Дина заметила сразу это Костино "вы" и подумала, что, возможно, он не хочет пока демонстрировать другу произошедшее сближение… Правда, сама она еще тоже не вполне освоилась с "ты" и "Костя", и в их общении часто одна форма обращения сменялась другой.
- Нет, Константин Константинович. Только кухню.
Костя рассмеялся:
- Каков домостроевец!
- Твой дом, сам и покажешь, - поспешил оправдаться Миша.
- Ладно, ладно… Отгадайте, чего я хочу больше всего на свете прямо сейчас?
Миша и Дина в голос ответили:
- Кушать!
Костя снова рассмеялся:
- Вот такую я себе репутацию заработал! Нет, я хочу в родную ванну! - И он повторил нараспев, с вожделением: - Ванна! Родная моя ванна с горячей водой!.. Миш, поможешь мне вымыться?..
- А я пока накрою на стол? - спросила Дина.
- Да, вот здесь. - Костя показал на круглый стол в гостиной. - Миш, достань парадную скатерть.
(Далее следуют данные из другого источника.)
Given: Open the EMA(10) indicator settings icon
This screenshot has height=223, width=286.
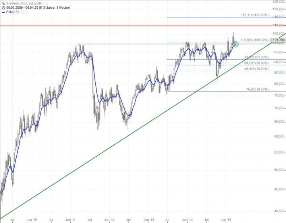Looking at the screenshot, I should coord(23,12).
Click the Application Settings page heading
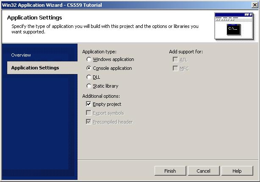260x182 pixels. tap(34, 18)
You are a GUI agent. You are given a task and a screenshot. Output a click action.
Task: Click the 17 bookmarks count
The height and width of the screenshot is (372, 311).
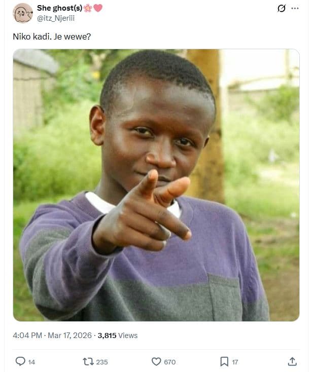pos(235,362)
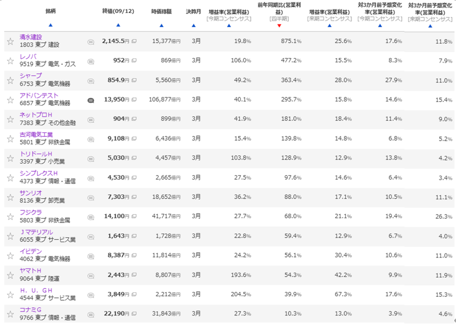Sort by 時価総額 using its column arrow

coord(161,26)

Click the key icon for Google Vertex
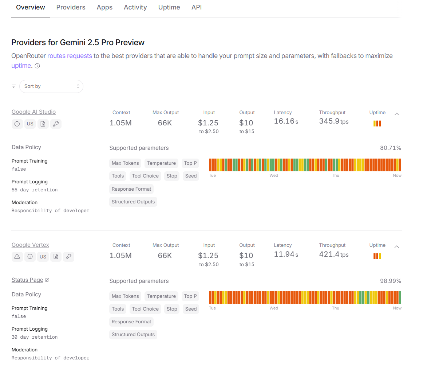point(68,257)
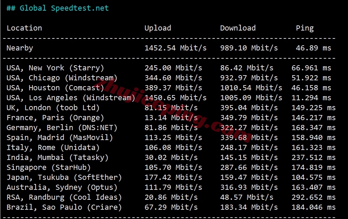Click the Download column header
Image resolution: width=348 pixels, height=219 pixels.
tap(238, 28)
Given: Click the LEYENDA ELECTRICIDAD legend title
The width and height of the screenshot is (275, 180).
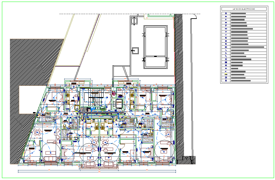Looking at the screenshot, I should 244,9.
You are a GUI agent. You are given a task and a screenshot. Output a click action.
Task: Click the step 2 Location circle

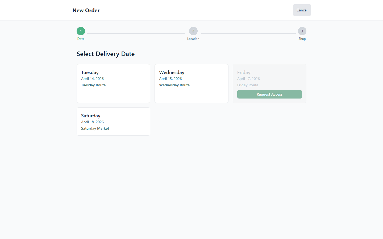pos(193,31)
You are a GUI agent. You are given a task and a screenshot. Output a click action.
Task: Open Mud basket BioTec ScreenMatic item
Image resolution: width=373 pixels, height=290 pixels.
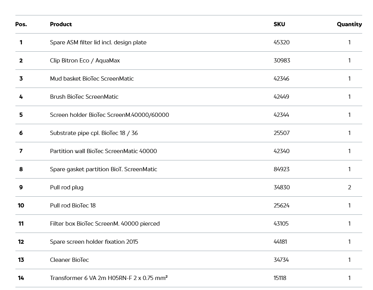click(x=92, y=79)

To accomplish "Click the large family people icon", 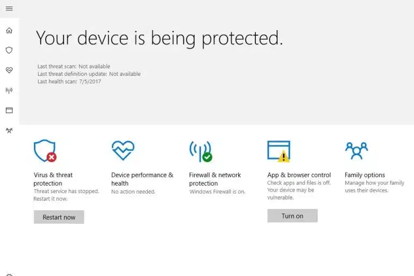I will 356,151.
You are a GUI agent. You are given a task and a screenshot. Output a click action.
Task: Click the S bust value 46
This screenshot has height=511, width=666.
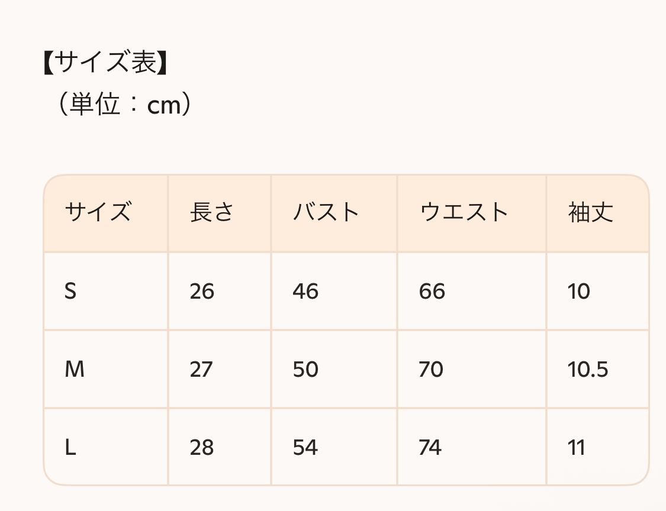[305, 291]
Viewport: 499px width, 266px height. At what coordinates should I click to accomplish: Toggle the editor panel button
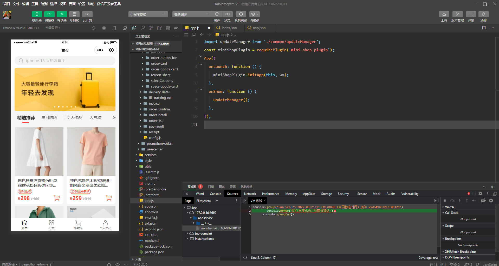tap(49, 14)
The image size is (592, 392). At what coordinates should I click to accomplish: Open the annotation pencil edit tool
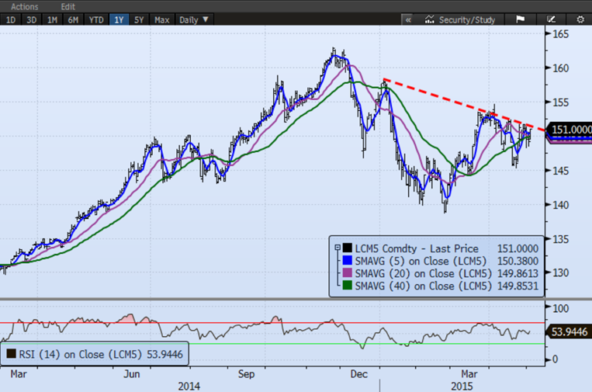pyautogui.click(x=551, y=19)
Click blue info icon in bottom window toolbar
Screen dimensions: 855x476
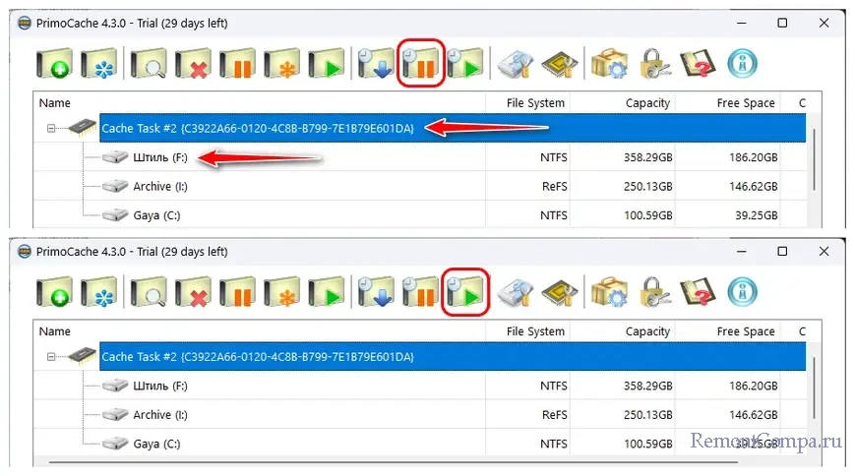pyautogui.click(x=743, y=293)
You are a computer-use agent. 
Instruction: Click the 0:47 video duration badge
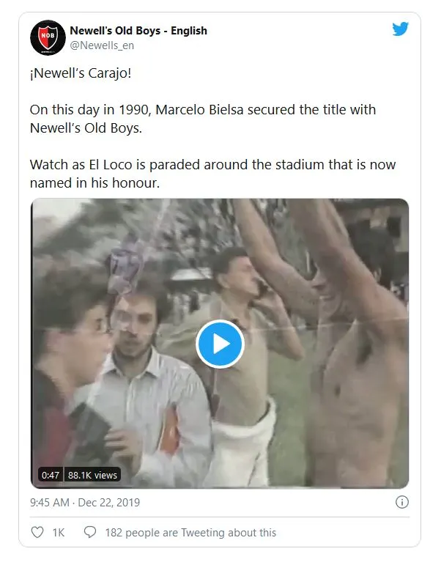tap(51, 475)
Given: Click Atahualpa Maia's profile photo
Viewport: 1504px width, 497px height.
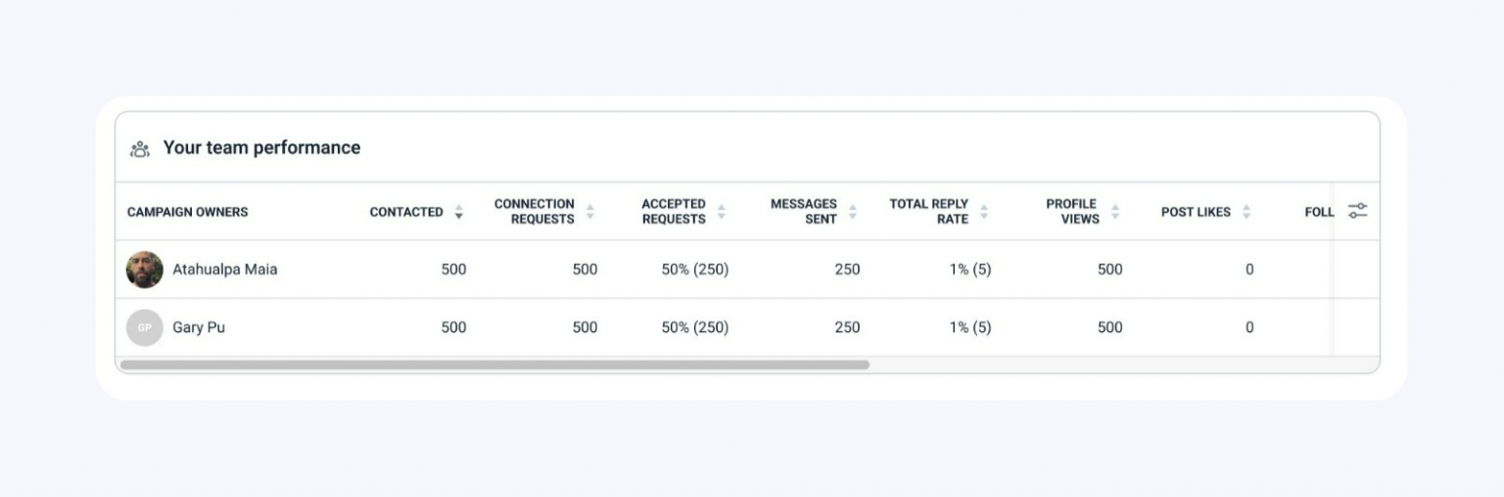Looking at the screenshot, I should (x=145, y=270).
Пока Дина хлопотала с обедом, из ванной доносилось Костино сладострастное рычание и предостережения друга: "Осторожней, не грохнись! Шею свернешь!"
- Дина! Вы не представляете, что я сейчас ощущаю! - Костя вышел из ванной благоухающий, бритый и счастливый. - Я ждал этого омовения все два месяца, теперь я чист, как ангел. Я дома! Я голоден, как… как стая волков!.. А тут запахи такие!.. Ммм… Нет! Для того чтобы все это вот так, до потрохов, прочувствовать, стоило упасть с лестницы, скажу я вам, ребята!
- Я твоих восторгов не разделяю! - сказал Миша. - Ты два месяца валялся в койке, тебя с ложечки кормили, книжками развлекали… а я тут с твоим ремонтом…
- Вот нужно тебе было именно сейчас подсунуть эту ложку дегтя!.. - Костя хлопнул Мишу по плечу. - Миша! Друг! Я твой должник. Думаешь, я не ценю?
Дина посмеивалась над этой дружеской пикировкой и заканчивала приготовления к обеду.
Константин Константинович поспешил сменить тему:
- Дина, простите мне мой видок пляжный, но я сейчас ни одни брюки не смогу напялить на эту кочергу… - Он был в шортах и рубахе навыпуск, и Дина еще раз подумала, какой он разный в разной одежде и как он ей нравится в любом виде. - Я не сообразил взять в больнице напрокат свою пижаму с оторванной штаниной… А треники категорически не переношу…
Когда все уселись, Миша заметил:
- На столе не хватает кое-чего! - Он раскрыл старинный буфет с толстыми хрустальными стеклами, достал три бокала, поставил их на стол и принес из холодильника бутылку шампанского.
Когда Миша разлил по бокалам шампанское и приготовился было произнести тост, Костя тронул его за руку и слегка севшим голосом сказал:
- Миша! Можно я тебя перебью?
- Давай, - сказал тот и глянул на друга.